• [TASK OBJECTIVE]:
Every entry must be transcribed exactly as written.

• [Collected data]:
##############################

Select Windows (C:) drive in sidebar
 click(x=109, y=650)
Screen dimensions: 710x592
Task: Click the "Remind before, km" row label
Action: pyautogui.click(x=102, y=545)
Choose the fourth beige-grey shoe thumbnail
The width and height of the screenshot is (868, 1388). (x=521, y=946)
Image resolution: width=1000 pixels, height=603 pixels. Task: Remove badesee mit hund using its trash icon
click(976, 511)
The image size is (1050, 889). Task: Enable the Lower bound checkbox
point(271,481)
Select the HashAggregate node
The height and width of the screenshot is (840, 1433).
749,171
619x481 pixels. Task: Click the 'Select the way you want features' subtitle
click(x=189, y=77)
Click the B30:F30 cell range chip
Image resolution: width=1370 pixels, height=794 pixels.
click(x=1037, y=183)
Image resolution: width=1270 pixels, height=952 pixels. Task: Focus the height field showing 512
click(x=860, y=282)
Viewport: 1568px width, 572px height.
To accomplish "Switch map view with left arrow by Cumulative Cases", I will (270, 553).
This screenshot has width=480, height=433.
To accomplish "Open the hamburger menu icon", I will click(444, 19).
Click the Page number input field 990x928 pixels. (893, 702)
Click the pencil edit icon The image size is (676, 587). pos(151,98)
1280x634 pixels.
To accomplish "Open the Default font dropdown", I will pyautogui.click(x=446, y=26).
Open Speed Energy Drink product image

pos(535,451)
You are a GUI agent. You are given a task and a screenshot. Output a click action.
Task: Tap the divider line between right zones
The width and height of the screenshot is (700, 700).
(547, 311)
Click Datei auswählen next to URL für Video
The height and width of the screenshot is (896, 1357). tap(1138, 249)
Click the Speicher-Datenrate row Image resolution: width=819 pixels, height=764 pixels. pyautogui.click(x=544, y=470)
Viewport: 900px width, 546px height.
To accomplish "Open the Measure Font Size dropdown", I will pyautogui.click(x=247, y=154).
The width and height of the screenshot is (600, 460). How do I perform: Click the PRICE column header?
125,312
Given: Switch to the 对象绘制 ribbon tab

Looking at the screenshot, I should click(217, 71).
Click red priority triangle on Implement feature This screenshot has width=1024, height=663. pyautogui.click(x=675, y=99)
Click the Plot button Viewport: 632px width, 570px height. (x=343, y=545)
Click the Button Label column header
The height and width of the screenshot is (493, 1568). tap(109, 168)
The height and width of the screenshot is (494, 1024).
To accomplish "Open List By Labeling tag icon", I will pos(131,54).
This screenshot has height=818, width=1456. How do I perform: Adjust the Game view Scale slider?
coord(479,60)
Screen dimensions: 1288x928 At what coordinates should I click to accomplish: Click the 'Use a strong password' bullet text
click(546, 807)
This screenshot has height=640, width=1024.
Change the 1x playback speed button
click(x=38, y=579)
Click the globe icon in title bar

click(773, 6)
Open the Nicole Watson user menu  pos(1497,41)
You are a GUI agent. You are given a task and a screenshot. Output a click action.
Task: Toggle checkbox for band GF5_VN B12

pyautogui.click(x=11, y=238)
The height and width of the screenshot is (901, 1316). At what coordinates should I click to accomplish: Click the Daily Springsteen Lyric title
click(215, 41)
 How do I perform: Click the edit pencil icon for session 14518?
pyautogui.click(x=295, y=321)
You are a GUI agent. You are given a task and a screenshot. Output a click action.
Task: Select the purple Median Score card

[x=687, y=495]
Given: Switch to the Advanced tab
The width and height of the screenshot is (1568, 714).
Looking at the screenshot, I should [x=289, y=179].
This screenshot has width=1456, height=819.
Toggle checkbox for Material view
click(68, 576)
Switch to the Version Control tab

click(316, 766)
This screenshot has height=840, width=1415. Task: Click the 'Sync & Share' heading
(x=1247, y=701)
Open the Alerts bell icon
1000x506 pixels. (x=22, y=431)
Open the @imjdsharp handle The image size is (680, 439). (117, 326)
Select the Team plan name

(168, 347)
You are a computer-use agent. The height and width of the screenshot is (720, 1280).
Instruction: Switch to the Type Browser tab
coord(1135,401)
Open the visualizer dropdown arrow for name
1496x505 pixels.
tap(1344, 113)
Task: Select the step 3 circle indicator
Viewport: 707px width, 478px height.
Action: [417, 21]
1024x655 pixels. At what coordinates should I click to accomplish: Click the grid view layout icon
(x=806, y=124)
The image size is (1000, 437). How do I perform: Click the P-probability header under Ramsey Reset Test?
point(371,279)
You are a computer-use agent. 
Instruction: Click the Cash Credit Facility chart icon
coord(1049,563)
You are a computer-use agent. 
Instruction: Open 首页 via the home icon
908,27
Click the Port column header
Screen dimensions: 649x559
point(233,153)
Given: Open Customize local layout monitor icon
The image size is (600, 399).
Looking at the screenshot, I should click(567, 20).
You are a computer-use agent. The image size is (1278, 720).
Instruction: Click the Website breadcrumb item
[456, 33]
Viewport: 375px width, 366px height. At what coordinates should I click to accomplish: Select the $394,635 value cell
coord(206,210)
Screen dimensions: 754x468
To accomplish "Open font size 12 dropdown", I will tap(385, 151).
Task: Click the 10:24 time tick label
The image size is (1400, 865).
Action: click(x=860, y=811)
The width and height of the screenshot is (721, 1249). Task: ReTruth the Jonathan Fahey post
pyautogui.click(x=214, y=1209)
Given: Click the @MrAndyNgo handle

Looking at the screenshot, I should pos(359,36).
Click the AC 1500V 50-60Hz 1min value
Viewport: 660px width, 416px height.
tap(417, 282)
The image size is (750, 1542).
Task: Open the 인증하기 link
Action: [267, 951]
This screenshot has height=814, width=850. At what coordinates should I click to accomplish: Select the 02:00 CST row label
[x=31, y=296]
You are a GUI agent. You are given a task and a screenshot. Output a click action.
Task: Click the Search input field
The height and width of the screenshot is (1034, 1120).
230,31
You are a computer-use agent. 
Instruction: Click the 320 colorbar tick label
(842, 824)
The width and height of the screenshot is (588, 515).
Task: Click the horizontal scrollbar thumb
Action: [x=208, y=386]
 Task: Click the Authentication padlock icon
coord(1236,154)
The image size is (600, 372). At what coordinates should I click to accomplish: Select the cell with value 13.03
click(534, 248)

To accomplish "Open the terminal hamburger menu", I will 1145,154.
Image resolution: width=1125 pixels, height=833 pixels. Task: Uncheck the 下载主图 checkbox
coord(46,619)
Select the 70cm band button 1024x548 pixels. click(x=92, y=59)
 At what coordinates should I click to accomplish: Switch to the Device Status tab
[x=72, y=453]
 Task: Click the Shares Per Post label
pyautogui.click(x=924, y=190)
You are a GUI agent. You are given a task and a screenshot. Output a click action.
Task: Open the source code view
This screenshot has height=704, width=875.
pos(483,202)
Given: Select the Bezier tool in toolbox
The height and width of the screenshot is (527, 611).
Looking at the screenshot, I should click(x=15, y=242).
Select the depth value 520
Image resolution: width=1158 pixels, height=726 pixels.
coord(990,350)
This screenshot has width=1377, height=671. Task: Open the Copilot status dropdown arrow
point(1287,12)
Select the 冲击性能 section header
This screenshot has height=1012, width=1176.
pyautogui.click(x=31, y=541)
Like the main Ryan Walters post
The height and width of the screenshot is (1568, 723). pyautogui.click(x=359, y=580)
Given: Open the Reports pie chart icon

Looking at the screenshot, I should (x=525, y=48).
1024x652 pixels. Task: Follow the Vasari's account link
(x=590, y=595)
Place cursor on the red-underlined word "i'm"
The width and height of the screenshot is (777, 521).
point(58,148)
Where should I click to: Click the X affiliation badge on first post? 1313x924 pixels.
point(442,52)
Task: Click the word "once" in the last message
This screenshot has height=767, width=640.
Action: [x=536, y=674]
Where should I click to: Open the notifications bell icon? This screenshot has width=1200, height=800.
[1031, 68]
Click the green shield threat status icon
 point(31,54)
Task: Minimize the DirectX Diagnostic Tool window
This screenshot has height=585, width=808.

##############################

• [SOLUTION TO THIS PROBLEM]:
Select Windows (C:) drive in sidebar
 click(x=109, y=650)
Screen dimensions: 710x592
Task: Click the "Remind before, km" row label
Action: pyautogui.click(x=102, y=545)
Choose the fourth beige-grey shoe thumbnail
The width and height of the screenshot is (868, 1388). (x=521, y=946)
Image resolution: width=1000 pixels, height=603 pixels. Task: Remove badesee mit hund using its trash icon
click(976, 511)
The image size is (1050, 889). Task: Enable the Lower bound checkbox
point(271,481)
Select the HashAggregate node
The height and width of the screenshot is (840, 1433).
749,171
619x481 pixels. Task: Click the 'Select the way you want features' subtitle
click(x=189, y=77)
Click the B30:F30 cell range chip
Image resolution: width=1370 pixels, height=794 pixels.
click(x=1037, y=183)
Image resolution: width=1270 pixels, height=952 pixels. Task: Focus the height field showing 512
click(x=860, y=282)
Viewport: 1568px width, 572px height.
To accomplish "Switch map view with left arrow by Cumulative Cases", I will (270, 553).
This screenshot has width=480, height=433.
To accomplish "Open the hamburger menu icon", I will click(444, 19).
Click the Page number input field 990x928 pixels. (893, 702)
Click the pencil edit icon The image size is (676, 587). pos(151,98)
1280x634 pixels.
To accomplish "Open the Default font dropdown", I will pyautogui.click(x=446, y=26).
Open Speed Energy Drink product image

pos(535,451)
You are a GUI agent. You are given a task and a screenshot. Output a click action.
Task: Tap the divider line between right zones
The width and height of the screenshot is (700, 700).
(547, 311)
Click Datei auswählen next to URL für Video
The height and width of the screenshot is (896, 1357). tap(1138, 249)
Click the Speicher-Datenrate row Image resolution: width=819 pixels, height=764 pixels. pyautogui.click(x=544, y=470)
Viewport: 900px width, 546px height.
To accomplish "Open the Measure Font Size dropdown", I will pyautogui.click(x=247, y=154).
The width and height of the screenshot is (600, 460). How do I perform: Click the PRICE column header?
125,312
Given: Switch to the 对象绘制 ribbon tab

Looking at the screenshot, I should click(217, 71).
Click red priority triangle on Implement feature This screenshot has width=1024, height=663. pyautogui.click(x=675, y=99)
Click the Plot button Viewport: 632px width, 570px height. (x=343, y=545)
Click the Button Label column header
The height and width of the screenshot is (493, 1568). tap(109, 168)
The height and width of the screenshot is (494, 1024).
To accomplish "Open List By Labeling tag icon", I will pos(131,54).
This screenshot has height=818, width=1456. How do I perform: Adjust the Game view Scale slider?
coord(479,60)
Screen dimensions: 1288x928 At what coordinates should I click to accomplish: Click the 'Use a strong password' bullet text
click(546, 807)
This screenshot has height=640, width=1024.
Change the 1x playback speed button
click(x=38, y=579)
Click the globe icon in title bar

click(773, 6)
Open the Nicole Watson user menu  pos(1497,41)
You are a GUI agent. You are given a task and a screenshot. Output a click action.
Task: Toggle checkbox for band GF5_VN B12

pyautogui.click(x=11, y=238)
The height and width of the screenshot is (901, 1316). At what coordinates should I click to accomplish: Click the Daily Springsteen Lyric title
click(215, 41)
 How do I perform: Click the edit pencil icon for session 14518?
pyautogui.click(x=295, y=321)
You are a GUI agent. You are given a task and a screenshot. Output a click action.
Task: Select the purple Median Score card

[x=687, y=495]
Given: Switch to the Advanced tab
The width and height of the screenshot is (1568, 714).
Looking at the screenshot, I should [x=289, y=179].
This screenshot has width=1456, height=819.
Toggle checkbox for Material view
click(68, 576)
Switch to the Version Control tab

click(316, 766)
This screenshot has height=840, width=1415. Task: Click the 'Sync & Share' heading
(x=1247, y=701)
Open the Alerts bell icon
1000x506 pixels. (x=22, y=431)
Open the @imjdsharp handle The image size is (680, 439). (117, 326)
Select the Team plan name

(168, 347)
You are a computer-use agent. The height and width of the screenshot is (720, 1280).
Instruction: Switch to the Type Browser tab
coord(1135,401)
Open the visualizer dropdown arrow for name
1496x505 pixels.
tap(1344, 113)
Task: Select the step 3 circle indicator
Viewport: 707px width, 478px height.
Action: [417, 21]
1024x655 pixels. At what coordinates should I click to accomplish: Click the grid view layout icon
(x=806, y=124)
The image size is (1000, 437). How do I perform: Click the P-probability header under Ramsey Reset Test?
point(371,279)
You are a computer-use agent. 
Instruction: Click the Cash Credit Facility chart icon
coord(1049,563)
You are a computer-use agent. 
Instruction: Open 首页 via the home icon
908,27
Click the Port column header
Screen dimensions: 649x559
point(233,153)
Given: Open Customize local layout monitor icon
The image size is (600, 399).
Looking at the screenshot, I should click(567, 20).
You are a computer-use agent. The image size is (1278, 720).
Instruction: Click the Website breadcrumb item
[456, 33]
Viewport: 375px width, 366px height. At what coordinates should I click to accomplish: Select the $394,635 value cell
coord(206,210)
Screen dimensions: 754x468
To accomplish "Open font size 12 dropdown", I will tap(385, 151).
Task: Click the 10:24 time tick label
The image size is (1400, 865).
Action: click(x=860, y=811)
The width and height of the screenshot is (721, 1249). Task: ReTruth the Jonathan Fahey post
pyautogui.click(x=214, y=1209)
Given: Click the @MrAndyNgo handle

Looking at the screenshot, I should pos(359,36).
Click the AC 1500V 50-60Hz 1min value
Viewport: 660px width, 416px height.
tap(417, 282)
The image size is (750, 1542).
Task: Open the 인증하기 link
Action: [267, 951]
This screenshot has height=814, width=850. At what coordinates should I click to accomplish: Select the 02:00 CST row label
[x=31, y=296]
You are a GUI agent. You are given a task and a screenshot. Output a click action.
Task: Click the Search input field
The height and width of the screenshot is (1034, 1120).
230,31
You are a computer-use agent. 
Instruction: Click the 320 colorbar tick label
(842, 824)
The width and height of the screenshot is (588, 515).
Task: Click the horizontal scrollbar thumb
Action: [x=208, y=386]
 Task: Click the Authentication padlock icon
coord(1236,154)
The image size is (600, 372). At what coordinates should I click to accomplish: Select the cell with value 13.03
click(534, 248)

To accomplish "Open the terminal hamburger menu", I will 1145,154.
Image resolution: width=1125 pixels, height=833 pixels. Task: Uncheck the 下载主图 checkbox
coord(46,619)
Select the 70cm band button 1024x548 pixels. click(x=92, y=59)
 At what coordinates should I click to accomplish: Switch to the Device Status tab
[x=72, y=453]
 Task: Click the Shares Per Post label
pyautogui.click(x=924, y=190)
You are a GUI agent. You are given a task and a screenshot. Output a click action.
Task: Open the source code view
This screenshot has height=704, width=875.
pos(483,202)
Given: Select the Bezier tool in toolbox
The height and width of the screenshot is (527, 611).
Looking at the screenshot, I should click(x=15, y=242).
Select the depth value 520
Image resolution: width=1158 pixels, height=726 pixels.
coord(990,350)
This screenshot has width=1377, height=671. Task: Open the Copilot status dropdown arrow
point(1287,12)
Select the 冲击性能 section header
This screenshot has height=1012, width=1176.
pyautogui.click(x=31, y=541)
Like the main Ryan Walters post
The height and width of the screenshot is (1568, 723). pyautogui.click(x=359, y=580)
Given: Open the Reports pie chart icon

Looking at the screenshot, I should (x=525, y=48).
1024x652 pixels. Task: Follow the Vasari's account link
(x=590, y=595)
Place cursor on the red-underlined word "i'm"
The width and height of the screenshot is (777, 521).
point(58,148)
Where should I click to: Click the X affiliation badge on first post? 1313x924 pixels.
point(442,52)
Task: Click the word "once" in the last message
This screenshot has height=767, width=640.
Action: [x=536, y=674]
Where should I click to: Open the notifications bell icon? This screenshot has width=1200, height=800.
[1031, 68]
Click the green shield threat status icon
 point(31,54)
Task: Minimize the DirectX Diagnostic Tool window
This screenshot has height=585, width=808.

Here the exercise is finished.